▸ **Task description**: Report each line of the entries that contains the word "will", copied in full.

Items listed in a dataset
---
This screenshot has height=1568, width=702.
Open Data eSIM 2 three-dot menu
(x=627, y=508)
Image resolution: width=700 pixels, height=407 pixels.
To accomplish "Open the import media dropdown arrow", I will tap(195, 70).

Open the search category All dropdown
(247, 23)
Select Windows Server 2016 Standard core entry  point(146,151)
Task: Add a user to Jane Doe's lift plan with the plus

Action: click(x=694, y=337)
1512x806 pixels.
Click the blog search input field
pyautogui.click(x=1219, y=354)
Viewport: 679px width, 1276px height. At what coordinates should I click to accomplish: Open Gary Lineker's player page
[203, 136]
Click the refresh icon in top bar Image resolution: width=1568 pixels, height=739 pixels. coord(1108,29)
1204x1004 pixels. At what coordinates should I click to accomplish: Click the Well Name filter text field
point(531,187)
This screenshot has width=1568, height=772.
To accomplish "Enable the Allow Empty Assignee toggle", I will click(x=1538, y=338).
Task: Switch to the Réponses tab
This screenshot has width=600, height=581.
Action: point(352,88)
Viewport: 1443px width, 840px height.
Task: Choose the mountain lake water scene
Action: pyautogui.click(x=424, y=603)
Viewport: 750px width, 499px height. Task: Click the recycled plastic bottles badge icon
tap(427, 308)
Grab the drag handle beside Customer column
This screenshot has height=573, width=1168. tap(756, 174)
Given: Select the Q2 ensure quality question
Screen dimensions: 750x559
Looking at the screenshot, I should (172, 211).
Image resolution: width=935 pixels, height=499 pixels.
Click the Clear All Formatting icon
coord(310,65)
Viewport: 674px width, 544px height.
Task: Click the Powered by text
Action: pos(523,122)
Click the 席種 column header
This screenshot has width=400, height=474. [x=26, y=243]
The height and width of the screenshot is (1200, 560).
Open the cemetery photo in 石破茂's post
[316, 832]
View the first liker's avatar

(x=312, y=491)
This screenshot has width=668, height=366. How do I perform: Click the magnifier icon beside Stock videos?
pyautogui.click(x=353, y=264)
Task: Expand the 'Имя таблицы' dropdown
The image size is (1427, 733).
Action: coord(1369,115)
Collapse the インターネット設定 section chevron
---
▸ **Answer**:
To accomplish "Open the import media dropdown arrow", I will tap(195, 70).
To accomplish "Enable the Allow Empty Assignee toggle", I will click(x=1538, y=338).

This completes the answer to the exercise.